Study 4: Efficacy of the culling of super-spreaders in the control of bovine besnoitiosis
Real-time PCR analyses were performed within two days after the skin biopsy samples were collected. The results were immediately communicated to farmers and veterinarian practitioners in charge of the farm so that animals deemed to be super-spreaders (Cq ≤ 36) could be culled as soon as possible. In this way, super-spreaders were discarded from the herd before the high activity period of hematophagous flies began. However, this culling strategy was only applied on farms A, D and H. To assess whether the status of individuals persisted over time, PCR samples were collected again 10 months later on 6 animals considered to be super-spreaders on farm C, and 7 animals with doubtful or negative PCR results were sampled three years later on farm A. All real-time analyses were performed as described in Study 1.

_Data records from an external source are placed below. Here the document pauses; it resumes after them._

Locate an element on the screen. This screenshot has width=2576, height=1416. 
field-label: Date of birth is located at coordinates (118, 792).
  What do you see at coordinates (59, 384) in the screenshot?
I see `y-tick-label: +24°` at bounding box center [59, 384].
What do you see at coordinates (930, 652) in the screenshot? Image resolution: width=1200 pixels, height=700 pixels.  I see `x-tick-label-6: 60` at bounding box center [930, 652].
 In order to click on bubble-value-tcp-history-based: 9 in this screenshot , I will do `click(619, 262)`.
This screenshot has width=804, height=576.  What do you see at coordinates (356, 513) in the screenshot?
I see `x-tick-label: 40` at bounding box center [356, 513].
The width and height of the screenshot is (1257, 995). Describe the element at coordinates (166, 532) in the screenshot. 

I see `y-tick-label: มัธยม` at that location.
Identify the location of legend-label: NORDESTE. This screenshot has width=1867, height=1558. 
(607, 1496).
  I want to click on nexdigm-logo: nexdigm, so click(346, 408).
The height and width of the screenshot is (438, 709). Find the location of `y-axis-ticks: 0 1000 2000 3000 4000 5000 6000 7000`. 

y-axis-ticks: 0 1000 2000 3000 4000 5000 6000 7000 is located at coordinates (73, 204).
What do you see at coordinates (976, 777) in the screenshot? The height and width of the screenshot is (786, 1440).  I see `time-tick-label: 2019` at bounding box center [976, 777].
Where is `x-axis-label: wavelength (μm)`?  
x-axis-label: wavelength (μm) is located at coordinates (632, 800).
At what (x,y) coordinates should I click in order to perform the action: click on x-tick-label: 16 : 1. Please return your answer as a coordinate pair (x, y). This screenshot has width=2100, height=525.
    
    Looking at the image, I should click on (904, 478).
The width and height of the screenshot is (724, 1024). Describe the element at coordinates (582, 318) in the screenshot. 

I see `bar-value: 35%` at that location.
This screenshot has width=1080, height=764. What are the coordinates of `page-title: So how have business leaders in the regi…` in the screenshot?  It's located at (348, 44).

To assess the ability of this strategy to reduce the number of newly acquired B. besnoiti infections, serological ELISA analyses were performed on previously seronegative animals and young ones (over 6 months-old) that were not present on the farm at the previous sampling date. The time intervals between the initial and subsequent analyses differed per farm as follows: 12, 24 and 36 months for farm A; 12 and 24 months for farm D; 12 months only for farms B, C and H. ELISA analyses were performed as described in Study 3.
Statistical analyses
In chronically infected cattle necropsied in the ENVT facilities, comparisons between mean Cq values from skin samples and mean Cq values from internal organs, and then between mean Cq values from skin of the upper side of the body and from skin of the lower side of the body, were performed using Mann-Whitney-Wilcoxon (MWW) rank tests. Individual variability of Cq values obtained in asymptomatic infected animals from the 8 farms studied were presented according to classes of Cq (in steps of 3 Cq units between Cq ≤ 15 to no Cq). Distribution of individuals within these Cq classes was compared between farms using the Fisherʼs exact Chi-square test. A binary logistic regression model was fitted to investigate factors (farm, age and ELISA S/P value) related to the Cq value obtained in real-time PCR on the skin biopsies (positive for Cq value < 40 versus negative for Cq > or equal to 40). These factors included farm (A, B, C or D), age (below or above 24 months-old) and ELISA S/P value (below and above 110%). Only the 147 individuals from farms A, B, C and D were used in this analysis because these analyses were performed in the same laboratory (Laboratoire Vétérinaire Départemental de l’Ariège). All statistical analyses were done using R software (version 3.5.2, R foundation; www.r-project.org).